── TEXTE DONNÉ

Les premières vagues de volontaires provenaient principalement de pays post-soviétiques ou anglophones. Le fait de parler russe ou anglais leur a permis de s’intégrer plus facilement dans l’armée ukrainienne, selon M. Shahuri.

L’année dernière, l’armée a mis en place une infrastructure de recruteurs, d’instructeurs et d’officiers opérationnels subalternes hispanophones, a-t-il ajouté.

Hector Bernal, un ancien médecin de combat à la retraite qui dirige un centre de médecine tactique dans les environs de Bogota, explique qu’au cours des huit derniers mois, il a formé plus de 20 Colombiens qui sont allés combattre en Ukraine.

«Ils sont comme les migrants latino-américains qui se rendent aux États-Unis à la recherche d’un avenir meilleur, a dit M. Bernal. Ce ne sont pas des volontaires qui veulent défendre le drapeau d’un autre pays. Ils sont simplement motivés par des besoins économiques.»

En Colombie, les généraux perçoivent un salaire et des primes d’environ 6000 $ US par mois, soit le même montant qu’un ministre, mais les simples soldats ont des revenus beaucoup plus modestes.

────
── DONNÉES À ANALYSER

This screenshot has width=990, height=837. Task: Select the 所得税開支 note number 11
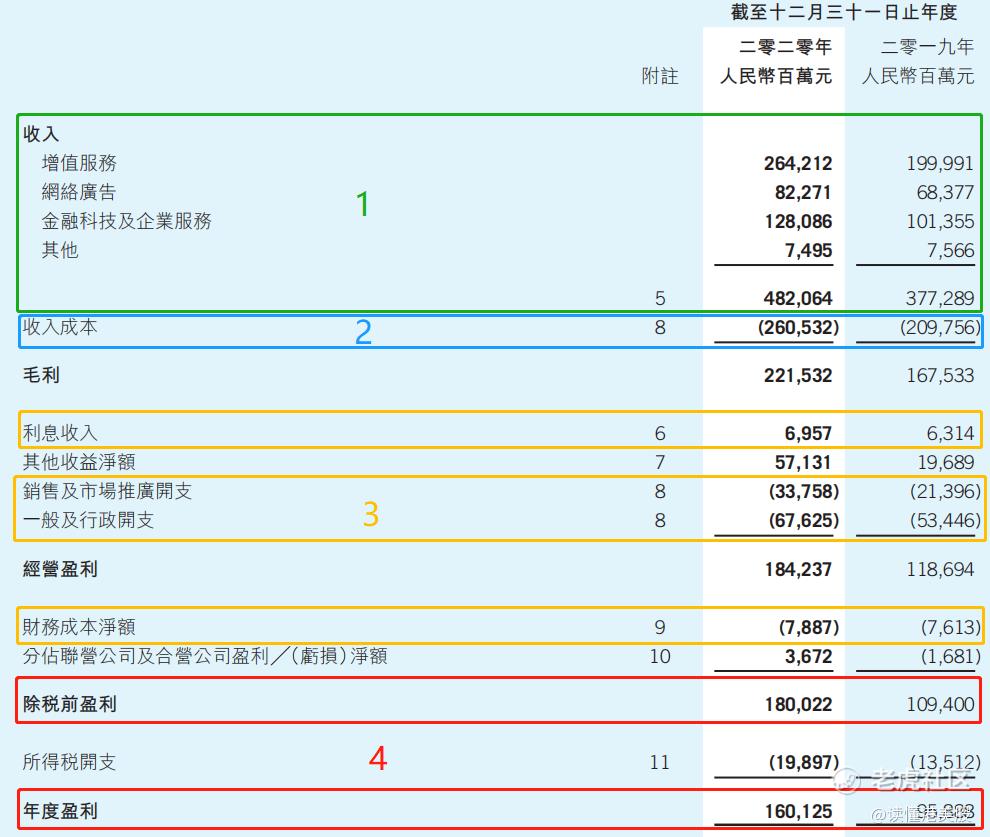pos(660,763)
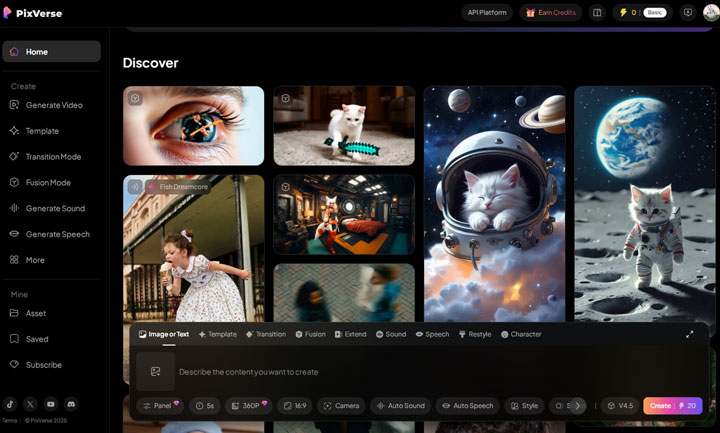Image resolution: width=720 pixels, height=433 pixels.
Task: Toggle the Auto Speech option
Action: [467, 406]
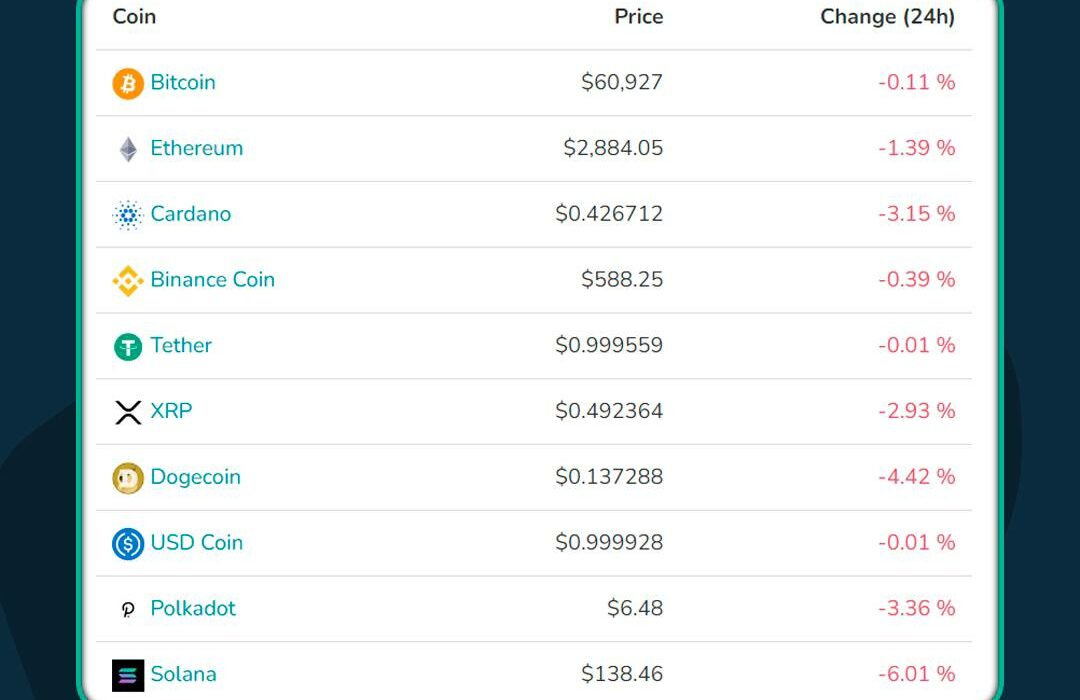This screenshot has height=700, width=1080.
Task: Click the Binance Coin yellow logo
Action: tap(128, 281)
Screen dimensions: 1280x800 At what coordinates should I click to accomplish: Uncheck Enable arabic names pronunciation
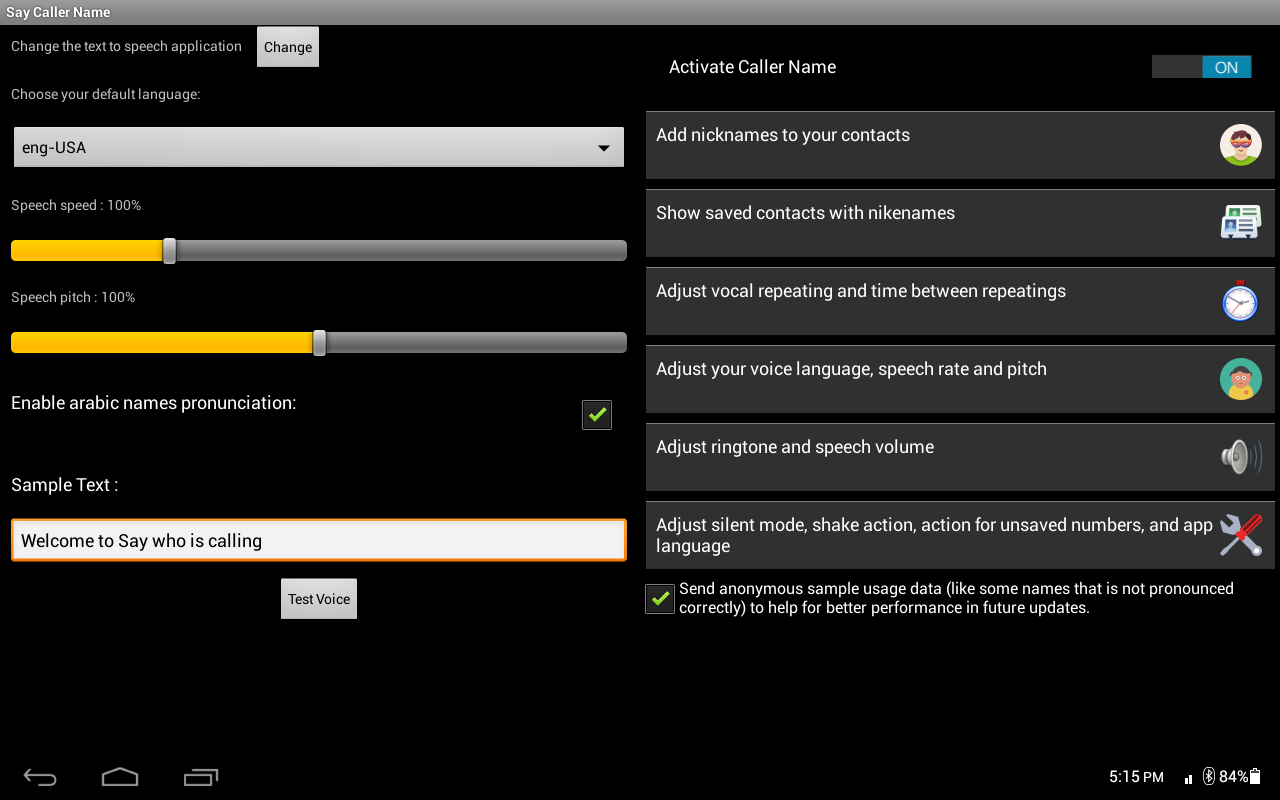tap(597, 414)
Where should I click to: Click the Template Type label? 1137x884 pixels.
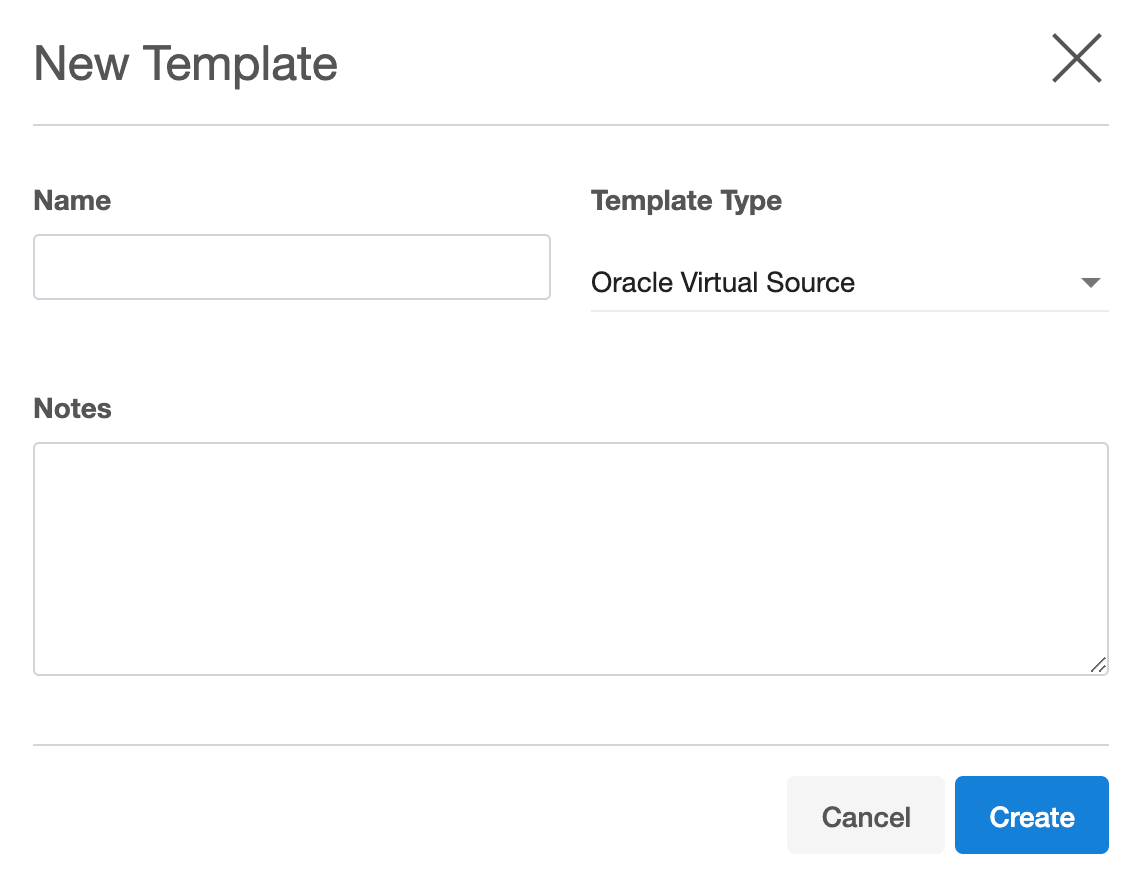(x=686, y=201)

────

* _CONSIGNE A_
D'après le texte sur les Colombiens partis combattre en Ukraine, quels postes tenus par des hispanophones l'armée a-t-elle créés l'année dernière ? Donne-les tous.
* _CONSIGNE B_
Écris la suite du texte sur les Colombiens partis combattre en Ukraine, en partant de sa dernière phrase.

* _RÉPONSE RÉDIGÉE A_
Des recruteurs, des instructeurs et des officiers opérationnels subalternes.

* _RÉPONSE RÉDIGÉE B_
En Colombie, les caporaux reçoivent un salaire de base d’environ 400 $ US par mois, tandis que les sergents instructeurs expérimentés peuvent gagner jusqu’à 900 $ US. Le salaire minimum mensuel en Colombie est actuellement de 330 $ US.

Mais en Ukraine, tout membre des forces armées, quelle que soit sa nationalité, a droit à un salaire mensuel pouvant atteindre 3300 $ US, en fonction de son grade et de son type de service. Il a également droit à une indemnité pouvant aller jusqu’à 28 660 $ US s’il est blessé, en fonction de la gravité de ses blessures. S’ils sont tués au combat, leur famille a droit à une indemnité de 400 000 $ US.

Checho explique que c’est un principe qui l’a poussé à se rendre à Kiev en septembre dernier. Il estime que dans sa seule unité, une centaine d’autres combattants colombiens ont fait le même voyage.

«Je sais que nous ne sommes pas nombreux, mais nous essayons de donner le meilleur de nous-mêmes pour faire bouger les choses et voir un changement dès que possible», a-t-il déclaré.

En Colombie, les nouvelles concernant le recrutement dans l’armée ukrainienne se répandent principalement par le biais des médias sociaux. Certains volontaires qui ont déjà combattu en Ukraine partagent des informations sur le processus de recrutement sur des plateformes telles que TikTok ou WhatsApp. 

Mais lorsque les choses tournent mal, il est difficile pour les proches d’obtenir des informations sur leurs proches.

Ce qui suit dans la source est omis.